Las aclamaciones fueron delirantes. Todo el mundo sentíase “nuevo” y los vencidos del día antes renovábanse en la esperanza de que se les contara para los nuevos ideales y los nuevos procedimientos. Lo único viejo, según el criterio público, era el fugitivo Andrade y los cuatro gatos que le acompañaron en la caída…

Luego pedía el consabido “concurso a los hombres de buena voluntad”, y finalizaba el párrafo con la amenaza inevitable: “y si por desgracia para la patria quisiera el destino que, a pesar de mi mejor disposición para hacer la felicidad de todos los venezolanos, injustificadas y nuevas conmociones vinieran a entorpecer la marcha serena de la administración, os declaro con la sinceridad que me es ingénita, que sucumbiré en la lucha sin desviarme una línea del camino del honor y del deber”

Como sacudido por las aclamaciones de la gente hosca y armada y de los carneros de Panurgo, que balaron, felices, el hombrecillo sacudió la testa terca con una tenacidad de gallo dispuesto, y volvióse a sus hombres:

“Soldados del ejército liberal restaurador! Esta es vuestra obra: debéis estar orgullosos de ella y prontos a cuidarla para que os hagáis dignos del alto renombre que habéis conquistado en la Historia”.

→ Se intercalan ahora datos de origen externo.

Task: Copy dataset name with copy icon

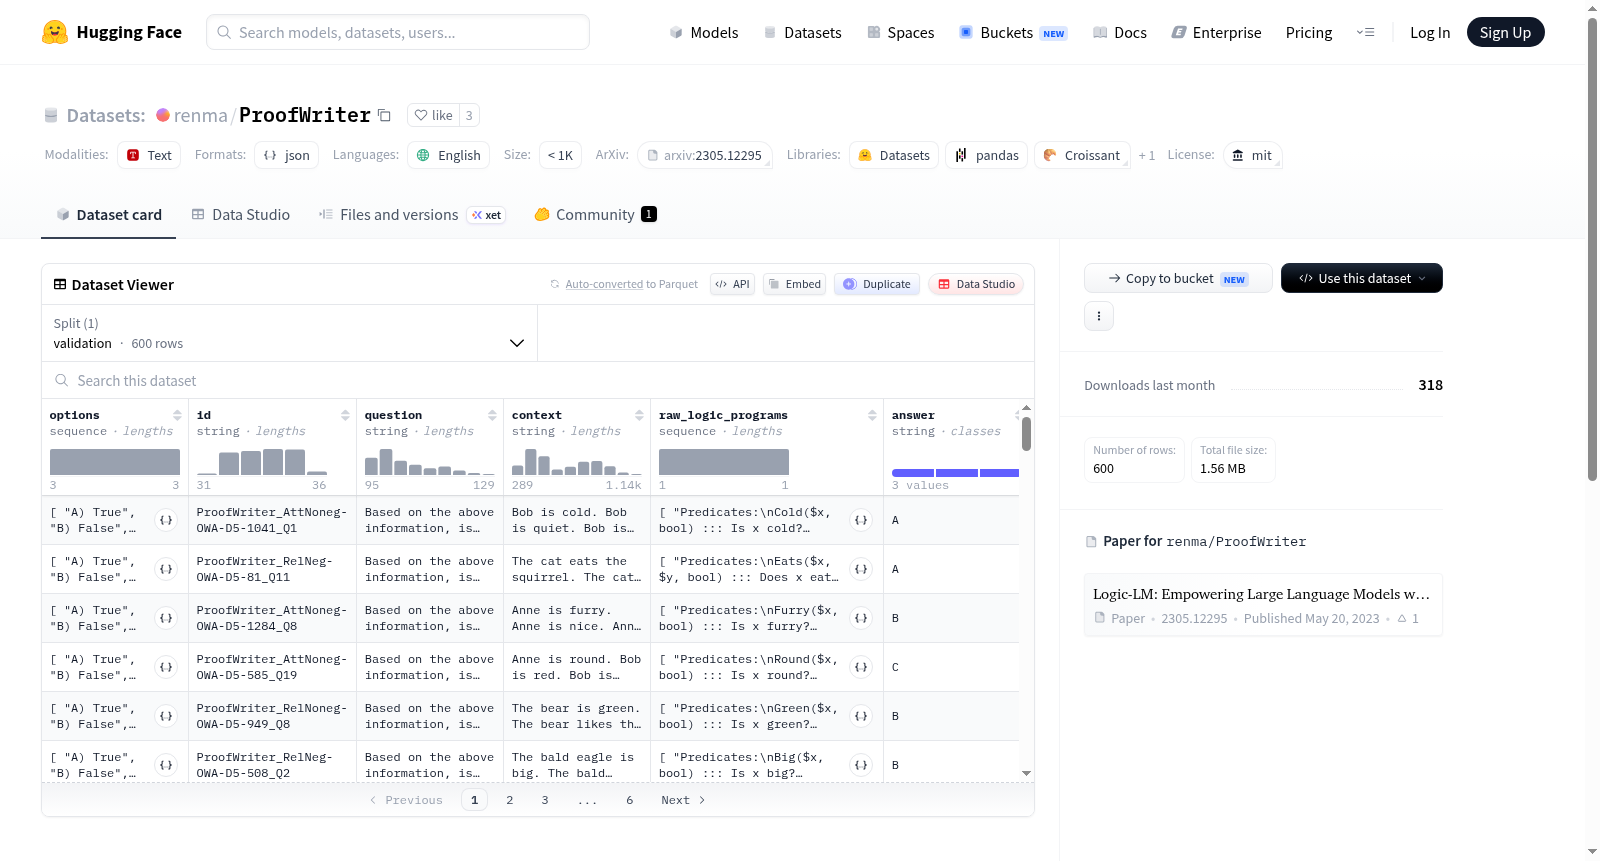Action: (x=384, y=115)
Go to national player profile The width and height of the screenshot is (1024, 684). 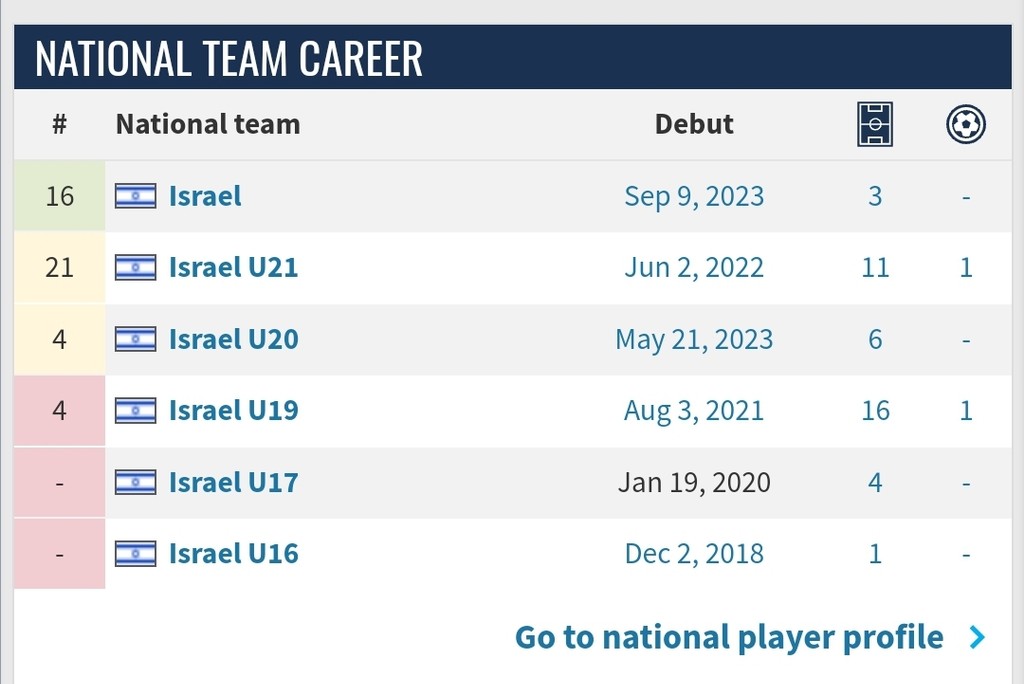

Era su alocución. Había en el aire una comicidad trágica. Por los lienzos colgados del muro donde el rostro lívido de los Libertadores parecía desencajado en una angustia mortal, cruzó una sombra; en la calle relinchó un caballo. Los policías repartían las hojas sueltas de la “alocución” con la peinilla terciada.

Habían llegado los bárbaros otra vez.

Tras de Cipriano Castro, cuya voz se engolaba en párrafos heroico sentimentales, mezcla de lugares comunes y de vastas promesas absurdas, hacía fondo un hombre corpulento de occipucio aplastado y ojillos socarrones, que plantaba sus dos patazas armadas de espuelas sobre la alfombra, con la pesadez de una avutarda. Y en una de las pausas del discurso, aquel hombre susurró al oído de un edecán que aplaudía y gritaba como un energúmeno:

—¿Pues cómo le parece, que don Cipriano me ha hecho llorar, no?

Era Juan Vicente Gómez„

Castro le oyó; volvióse de súbito y le miró a los ojos.

Una fanfarria cucuteña tocaba el Himno Nacional.

 

1Ya estaban tomadas, antes de invadir Castro, casi todas las poblaciones del Táchira, excepto San Antonio y San Cristóbal.